There's a divinity that shapes our ends,
Rough-hew them how we will.

Here the direction of human action is taken out of the hands of men by an overruling power, which must, at the same time, take upon itself the responsibility, as well as the irresistible influence. But this sort of pious impiety springs obviously in Shakespeare from a reverential feeling and earnest solicitude to avoid even the appearance of withdrawing in theory human nature from subjection to God. Still, strictly interpreted, it is as complete a profession of fatalism as that of Hobbes, who declares unscrupulously that if the thief be destined to steal, the executioner is destined to hang him.

Hobbes may have been sincere in his sophistical reasoning, but Shakespeare, if pressed on the subject, will not, though he also may be sincere, hold to the conclusions suggested by his premises, and maintain that man is an irresponsible creature; he will rather fall back on the doctrine of original sin, or any other contradiction, than teach that man is not answerable for his conduct and suffers chastisement when he has done amiss, even in this world:

We still have judgment here; that we but teach
Bloody instructions, which, being taught, return
To plague the inventor.

No act of wickedness or folly, or even of imprudence, escapes in Shakespeare punishment of some kind, often, however, wholly disproportioned to the offence; for Juliet and Romeo encounter the same fate as Macbeth, Iago, and Richard: I mean as far as their bodies are concerned; for these criminals, whom antiquity would have classed with Tityus, Sisyphus, and Tantalus, are thrust forth from life in remorse and agony, while death closes the eyes of the lovers in a paroxysm of rapture.

If we embody fate in the shape of death, it obviously comes to all, though its form and significance vary with everyone that dies, because the life that it closes has inevitably varied. Almost every prevalent belief in the seventeenth century implied more or less distinctly the subjection of man to invincible necessity. If some great criminal who would have derived pleasure from repeating the banquet of Thyestes was to be visited by Nemesis, a bright and menacing star issued from the depths of space to give intimation to 'the world's poor people' that the act of justice was at hand. Again, the raging of pestilences, the occurrence of seditions, the breaking forth of terrible wars, the existence of unnatural enmities between brother and brother, or between father and son, were sure to be preceded by portents and prodigies in the heavens.

Gloucester. These late eclipses in the sun and moon portend no good to us: though the wisdom of nature can reason it thus and thus, yet nature finds itself scourged by the sequent effects: love cools, friendship falls off, brothers divide: in cities, mutinies; in countries, discord; in palaces, treason; and the bond cracked 'twixt son and father.

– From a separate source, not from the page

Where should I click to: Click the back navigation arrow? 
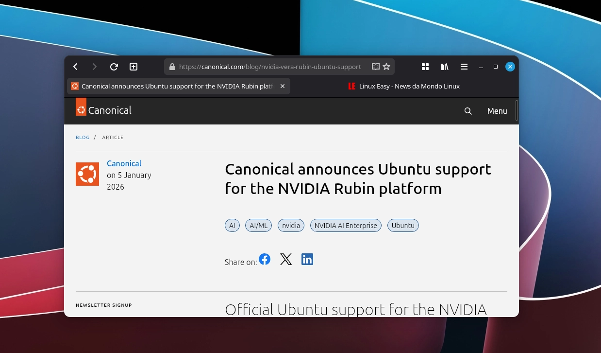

Long before he wrote this passage Shakespeare had given expression to the pity, closely akin to scorn,

with which he beheld the grovelling superstition of his time:

Look, how the world's poor people are amazed

At apparitions, signs and prodigies,

Whereon with fearful eyes they long have gazed,

Infusing them with dreadful prophecies.

Later in life, when his philosophy had gained more consistency, and his contempt become more robust, he ventured on a plainer style of speaking, though he still considered it politic to put forth his opinion through a character whose teaching he might disclaim:

This is the excellent foppery of the world, that, when we are sick in fortune,-often the surfeit of our own behaviour,-we make guilty of our disasters the sun, the moon, and the stars: as if we were villains by necessity; fools by heavenly compulsion; knaves, thieves, and treachers, by spherical predominance; drunkards, liars, and adulterers, by an enforced obedience of planetary influence; and all that we are evil in, by a divine thrusting on.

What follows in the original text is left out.